Work to complete
Print all entries below exactly, without images.

Records provided Start Marker

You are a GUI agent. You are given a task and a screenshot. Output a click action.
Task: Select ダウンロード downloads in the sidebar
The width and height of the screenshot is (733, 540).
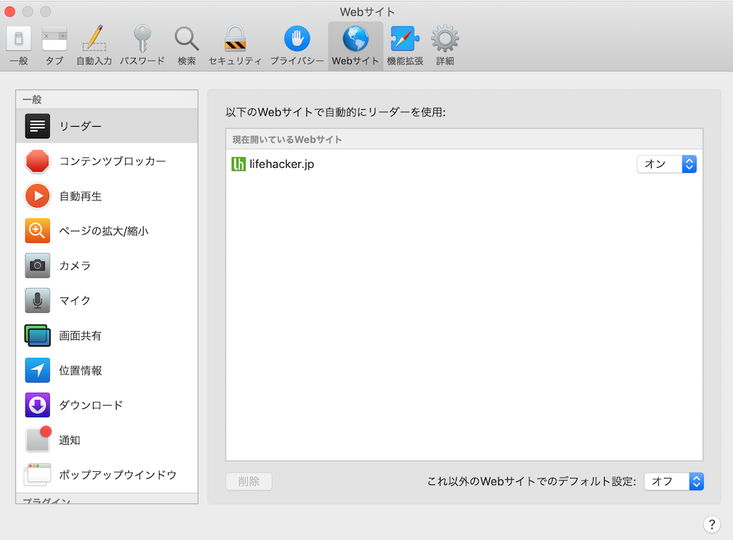point(107,405)
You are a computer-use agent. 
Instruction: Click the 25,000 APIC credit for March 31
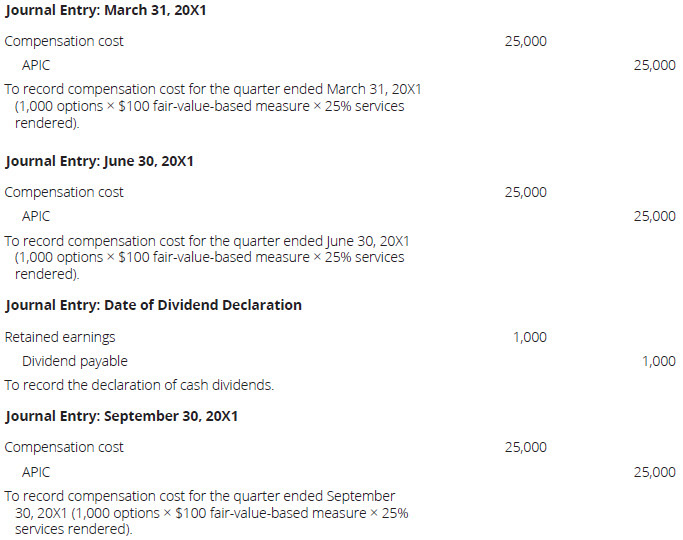point(654,65)
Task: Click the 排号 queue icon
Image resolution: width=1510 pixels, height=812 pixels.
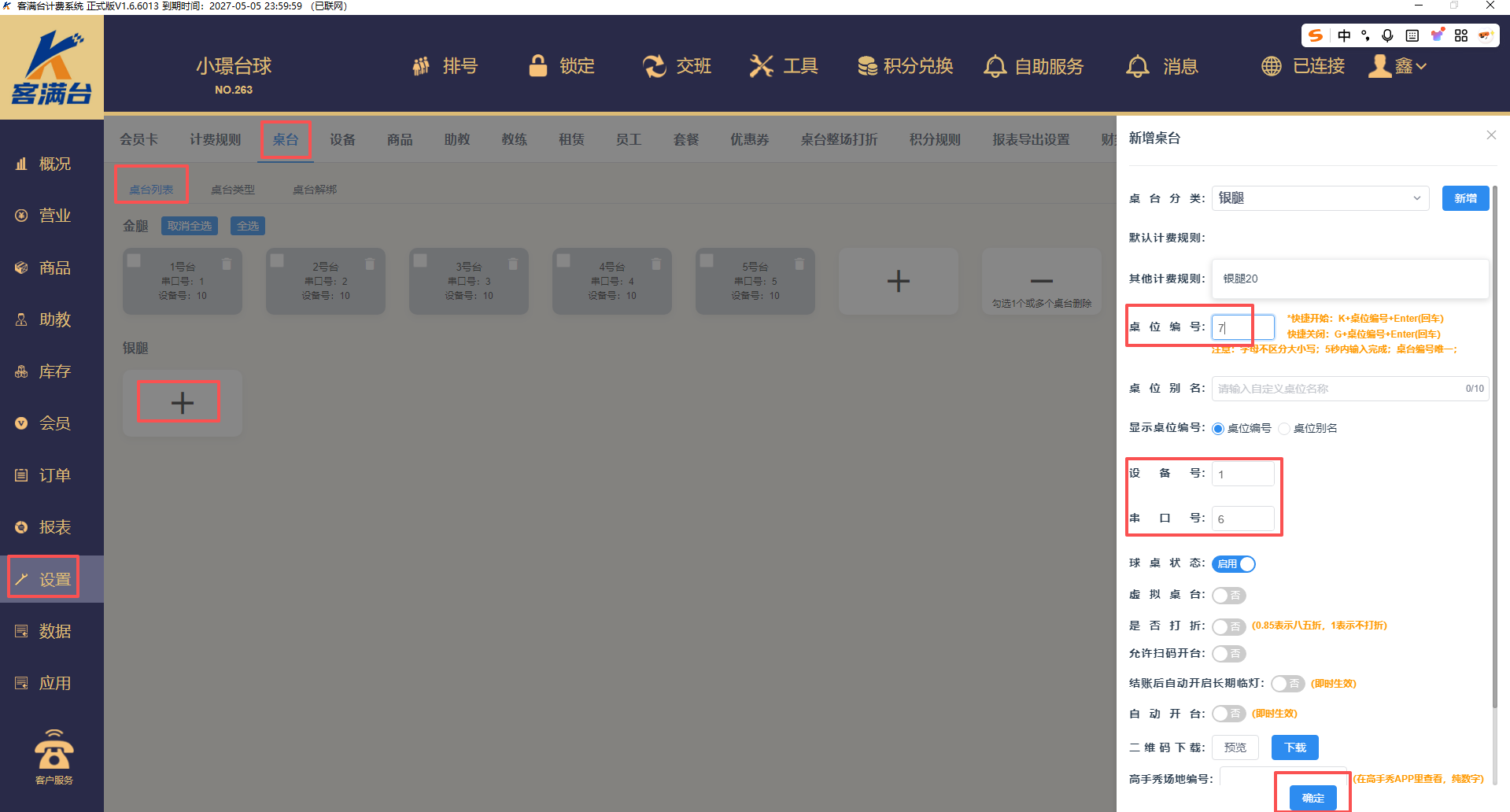Action: 422,66
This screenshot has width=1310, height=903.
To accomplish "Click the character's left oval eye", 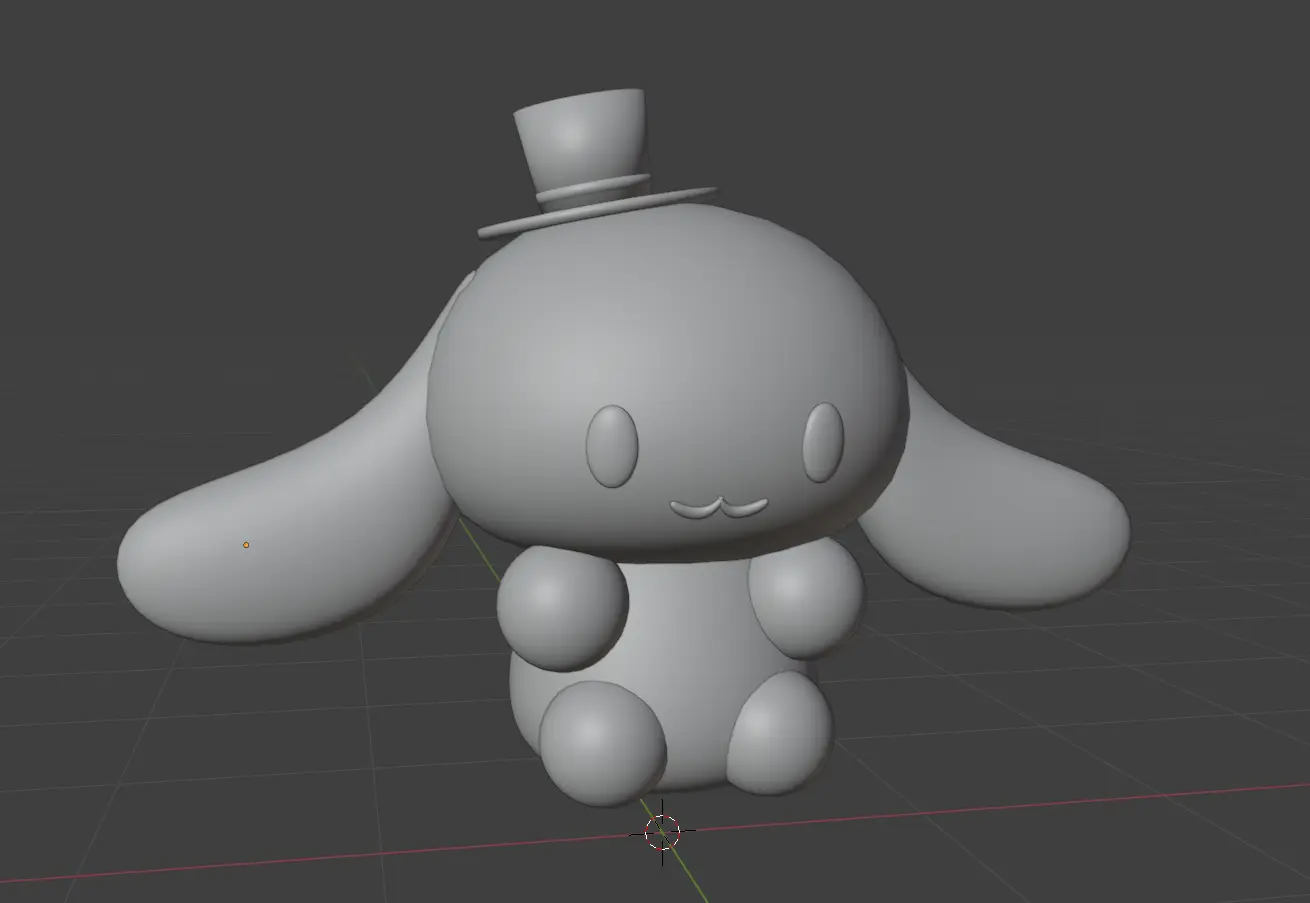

Records provided End Marker

Problem solution
You are a GUI agent. You are given a task and a screenshot. Output a click action.
Task: Select ダウンロード downloads in the sidebar
The width and height of the screenshot is (733, 540).
point(107,405)
You are a computer-use agent. 
Instruction: Click the 25,000 APIC credit for March 31
point(654,65)
Task: Click the 排号 queue icon
Image resolution: width=1510 pixels, height=812 pixels.
Action: 422,66
This screenshot has width=1310, height=903.
To accomplish "Click the character's left oval eye", 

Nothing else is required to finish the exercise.